The original ‘Friday the 13th’ is a film that’s been watched millions of times by billions of people. We all know the story, and that the FX makeup and music really helped the film the undeniable classic that it is today. But does empathy also play a part in the film’s staying power?

Today being Friday the 13th, I figured it the perfect time to ask a few questions that have been knocking around in my brain in the last week or so about the iconic slasher series. One in particular has been bothering me more than a bone in a bucket of boneless chicken bliss: Does having empathy for Mrs. Voorhees help make the original film much more of an impact?

The Webster dictionary defines empathy as such:

The feeling that you understand and share another person’s experiences and emotions : the ability to share someone else’s feelings.

In Sean S. Cunningham’s original Friday the 13th, the villain of the film, Mrs. Voorhees, operates by the blind emotion of love and is consumed with revenge as she believes the counselors of Camp Crystal Lake are responsible for the death of her only child, Jason Voorhees. Its her motives that I believe causes the audience, even on a subconscious lever, have sympathy for the Maniac Mother due to the empathy we feel.

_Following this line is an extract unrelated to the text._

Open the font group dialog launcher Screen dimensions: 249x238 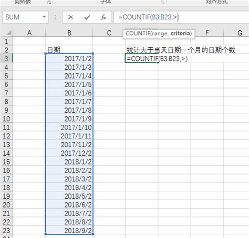[x=162, y=2]
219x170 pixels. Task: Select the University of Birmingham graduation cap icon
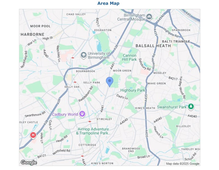coord(83,55)
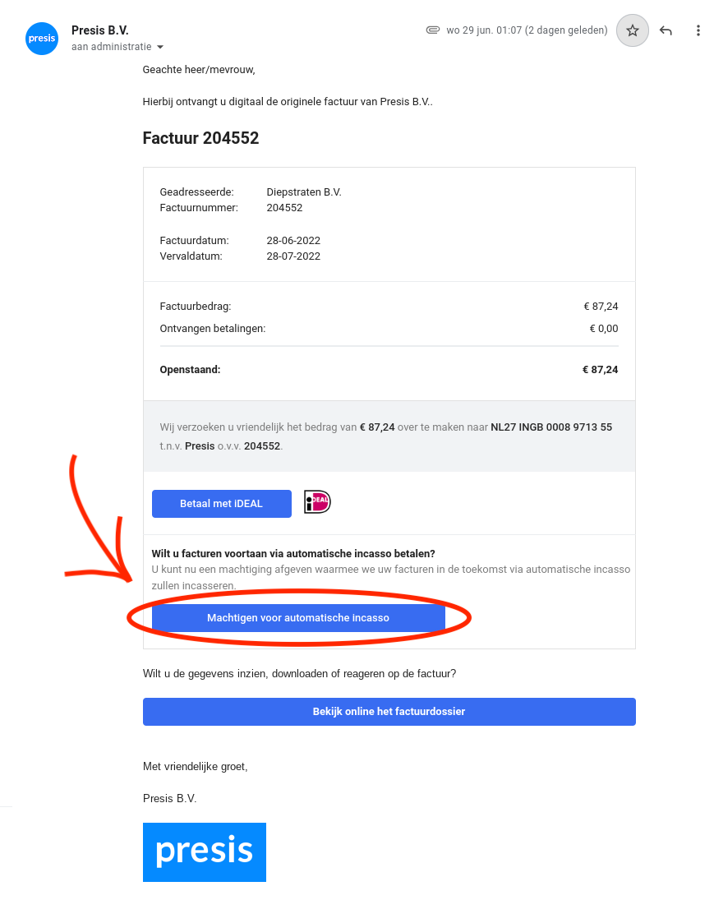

Pamela doesn’t want a bank full of money. Mrs. Voorhees doesn’t particularly want to inflict pain on her pray-if they can even truly be considered prey, as so many murderers want to do in a way to gain control of something, or someone, due to the lack of control they feel in their own lives.The woman just loves her son, even if it’s a little too much.

Her love of Jason has runs deep, so deep in fact, that the former cook of Crystal Lake even goes so far as tampering with the camps’ water supply in 1963, preventing the camp from reopening 17 years before Alice and her do battle. Which, of course, ultimately led to Pamela’s death.

So does understanding where she’s coming from make the film play better than the murders from Friday the 13th’s thousands of imitators?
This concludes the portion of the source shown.